Habitat provides two command line utilities for data extraction and insertion. As such, they can be used in shell pipelines to build more complex commands.
habget extracts data from any supported route using and returns the data on stdout. See the manual later in this documentation for details. However, as an example:-
habget rs:/var/lib/habitat/myhost.rs,sys,60 | more
Will return the most recent data sample from the system probe and pipe the output into the utility 'more'. The data will appear as a table as shown in examples above. The file is the standard location under Linux for RPM installations.
habput is a method of inserting data onto a route for storage in a ringstore or SQLringstore. The manual for its use is later in the documentation, however an example is shown below:-
habput rs:myfile.rs,myring,0 <<END tom dick harry -- 1 2 3 4 5 6 END
Will read the table from stdin and send it to the ringstore myfile.rs, to be stored in the ring myring. The table will be scanned and checked to confirm that it is tabular before it is stored. It is timestamped with the current time and a sequence allocated depending on the existing contents of the ring.

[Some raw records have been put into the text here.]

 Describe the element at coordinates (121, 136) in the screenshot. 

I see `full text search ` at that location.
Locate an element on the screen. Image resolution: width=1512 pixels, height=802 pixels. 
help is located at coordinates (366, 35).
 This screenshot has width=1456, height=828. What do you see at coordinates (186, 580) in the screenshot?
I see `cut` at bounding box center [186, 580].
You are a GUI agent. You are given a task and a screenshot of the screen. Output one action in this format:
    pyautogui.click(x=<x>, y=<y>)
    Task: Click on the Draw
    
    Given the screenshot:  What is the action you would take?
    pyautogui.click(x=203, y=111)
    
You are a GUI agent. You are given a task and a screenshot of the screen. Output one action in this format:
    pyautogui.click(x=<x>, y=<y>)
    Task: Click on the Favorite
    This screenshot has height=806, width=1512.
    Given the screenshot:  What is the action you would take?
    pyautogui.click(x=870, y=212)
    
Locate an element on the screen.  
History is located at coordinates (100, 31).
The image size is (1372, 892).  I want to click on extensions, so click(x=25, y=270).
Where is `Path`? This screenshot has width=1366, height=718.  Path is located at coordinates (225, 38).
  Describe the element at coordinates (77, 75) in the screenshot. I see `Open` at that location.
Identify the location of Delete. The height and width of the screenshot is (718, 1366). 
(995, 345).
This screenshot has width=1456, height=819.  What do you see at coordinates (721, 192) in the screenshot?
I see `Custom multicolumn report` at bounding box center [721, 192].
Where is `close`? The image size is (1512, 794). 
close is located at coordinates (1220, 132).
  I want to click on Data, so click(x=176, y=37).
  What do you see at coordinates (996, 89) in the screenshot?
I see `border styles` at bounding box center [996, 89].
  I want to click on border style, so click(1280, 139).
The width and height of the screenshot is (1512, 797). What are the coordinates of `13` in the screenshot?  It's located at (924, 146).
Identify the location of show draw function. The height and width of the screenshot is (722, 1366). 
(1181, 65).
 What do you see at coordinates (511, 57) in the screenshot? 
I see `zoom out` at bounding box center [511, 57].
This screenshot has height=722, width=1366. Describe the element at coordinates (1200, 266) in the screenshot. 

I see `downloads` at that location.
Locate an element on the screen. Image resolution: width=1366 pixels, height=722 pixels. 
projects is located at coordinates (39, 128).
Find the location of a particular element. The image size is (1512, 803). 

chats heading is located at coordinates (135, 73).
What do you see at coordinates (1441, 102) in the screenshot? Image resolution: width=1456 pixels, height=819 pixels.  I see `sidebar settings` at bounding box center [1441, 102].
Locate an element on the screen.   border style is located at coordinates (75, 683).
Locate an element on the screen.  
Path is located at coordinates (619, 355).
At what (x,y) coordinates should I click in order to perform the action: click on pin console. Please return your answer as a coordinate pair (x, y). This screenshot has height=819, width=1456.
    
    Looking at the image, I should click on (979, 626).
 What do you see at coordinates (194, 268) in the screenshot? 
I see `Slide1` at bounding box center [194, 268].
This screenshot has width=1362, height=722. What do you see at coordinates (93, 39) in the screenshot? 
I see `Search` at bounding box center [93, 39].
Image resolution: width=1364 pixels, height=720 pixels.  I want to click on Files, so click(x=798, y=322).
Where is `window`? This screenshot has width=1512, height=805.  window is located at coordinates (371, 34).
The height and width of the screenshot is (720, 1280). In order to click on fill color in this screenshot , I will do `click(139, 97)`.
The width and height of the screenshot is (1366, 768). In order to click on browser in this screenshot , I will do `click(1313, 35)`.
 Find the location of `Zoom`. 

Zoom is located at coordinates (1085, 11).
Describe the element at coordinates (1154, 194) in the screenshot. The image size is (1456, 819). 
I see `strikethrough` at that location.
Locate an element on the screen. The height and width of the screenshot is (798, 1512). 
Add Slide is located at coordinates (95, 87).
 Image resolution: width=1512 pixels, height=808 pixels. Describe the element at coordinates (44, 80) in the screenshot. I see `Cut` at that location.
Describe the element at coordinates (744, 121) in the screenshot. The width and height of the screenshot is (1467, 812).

The commands clockwork and killclock are used to stop and start the collection daemon on each machine. These are explained in a section below.
The remaining commands are covered by the Administration Manual:-
habedit |
Edits configuration tables within ringstores |
habmeth |
Runs clockwork methods from the command line |
habprobe |
Runs built-in data collection probes from the command line |
habrep |
Forces a replication cycle to take place |
irs |
Interactive ringstore utility, allowing administration of the data held in ringstore files |
The curses-based, dumb terminal tool is not supported in the current release.
The main visualisation tool within the habitat suite is ghabitat. To start this, either select from the 'start' bar of your windowing environment or type ghabitat on the command line.